Из книги «Карусель» - Альтов Семен Теодорович. Страница 8
Дельное предложение внесла Ира Мамонова:
— В субботу вылазка в лес за грибами в район Выборгского шоссе, — прочешем лес. Может, найдем бандитское гнездо, где томится товарищ наш Коля Терехин!
В субботу автобус не смог вместить всех желающих. Остальные добирались в лес на попутках. В районе сорок шестого километра народ кинулся в лес, воровато озираясь, не отвечая на редкие «ау». Можно было подумать, что никто не хочет выдавать потайные грибные места.
Как договаривались, водитель начал гудеть в восемь вечера. А кончил гудеть пол-одиннадцатого, когда окончательно стемнело. Сотрудники выходили из лесу по одному с пустыми корзинами, изодранные до крови, как будто в этом году бандитов в лесу было куда больше, чем грибов.

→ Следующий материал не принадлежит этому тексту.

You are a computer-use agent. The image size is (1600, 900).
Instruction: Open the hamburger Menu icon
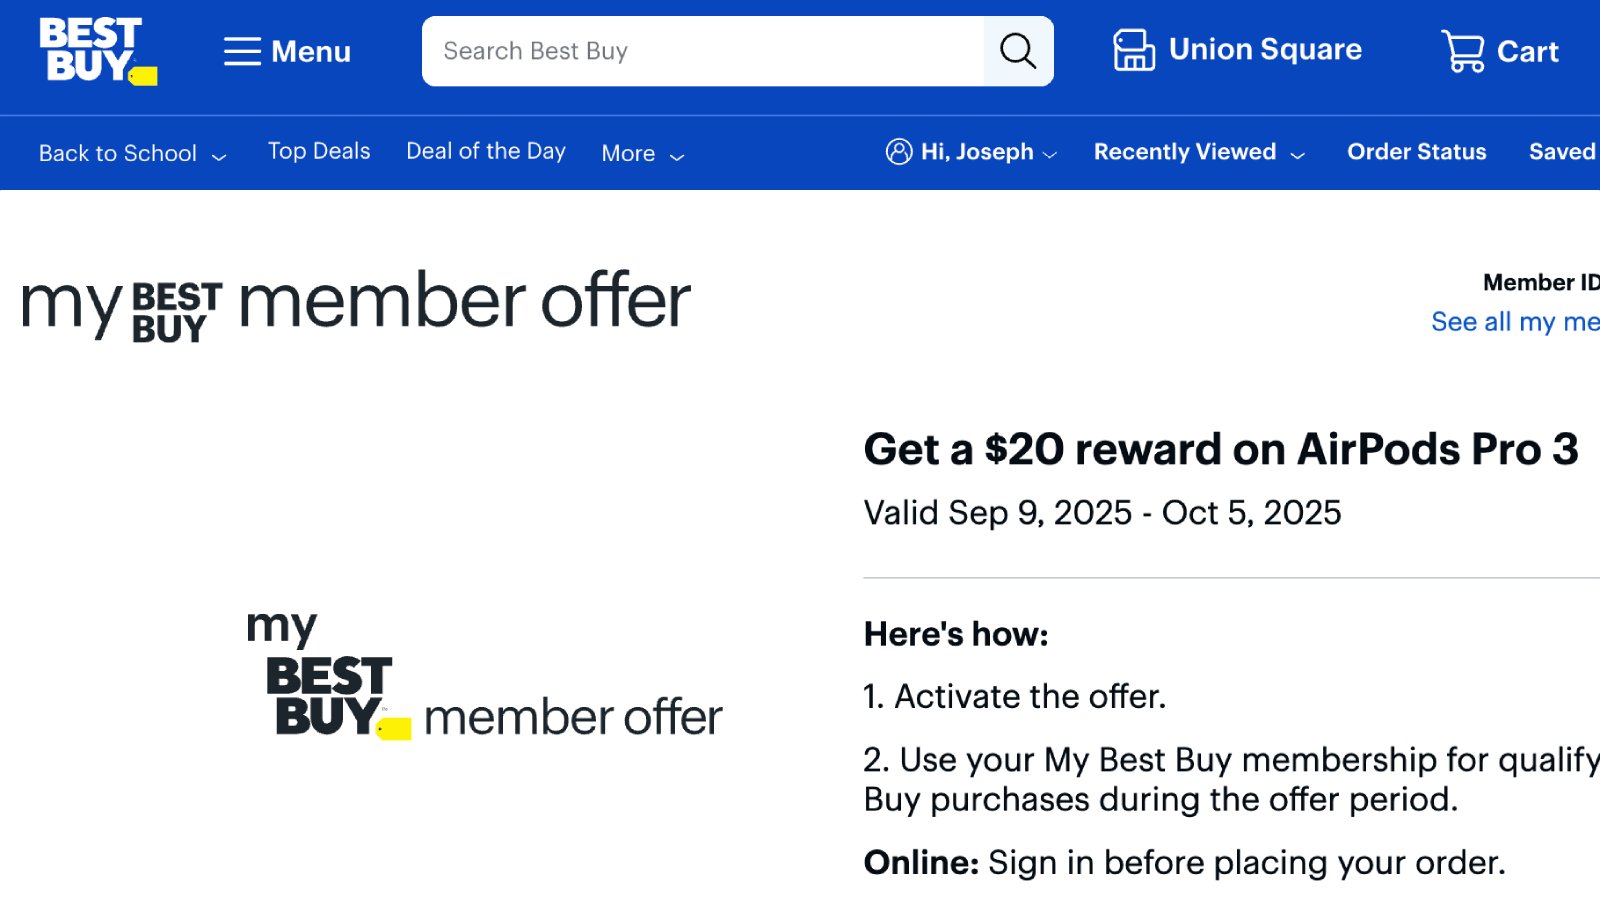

На следующий день все были тихи и печальны. Вздыхали, нюхали, затягиваясь, еловые шишки из лесу, кто-то произносил:
— Что-то сейчас с Терехиным делается, хотелось бы знать…
И все подключались:
— Наверно, гаденыш, рыбку ловит…
— Грибков белых на зиму тонну, небось, насолил, алкоголик!..
Секретарша Валюша Синицына раскачивалась, как при зубной боли:
— До чего страна бестолковая! Неужели в таком большом коллективе нельзя было похитить более достойного человека! Хотя бы на суточки! …Пошла третья неделя со дня похищения. Бандиты слали отчаянные письма, угрожая при отсутствии выкупа отравить Терехина, утопить, расчленить…
— Расчленить! — мечтательно повторяла Синицына, читая послание. — Ну почему одним все, а другим ничего?!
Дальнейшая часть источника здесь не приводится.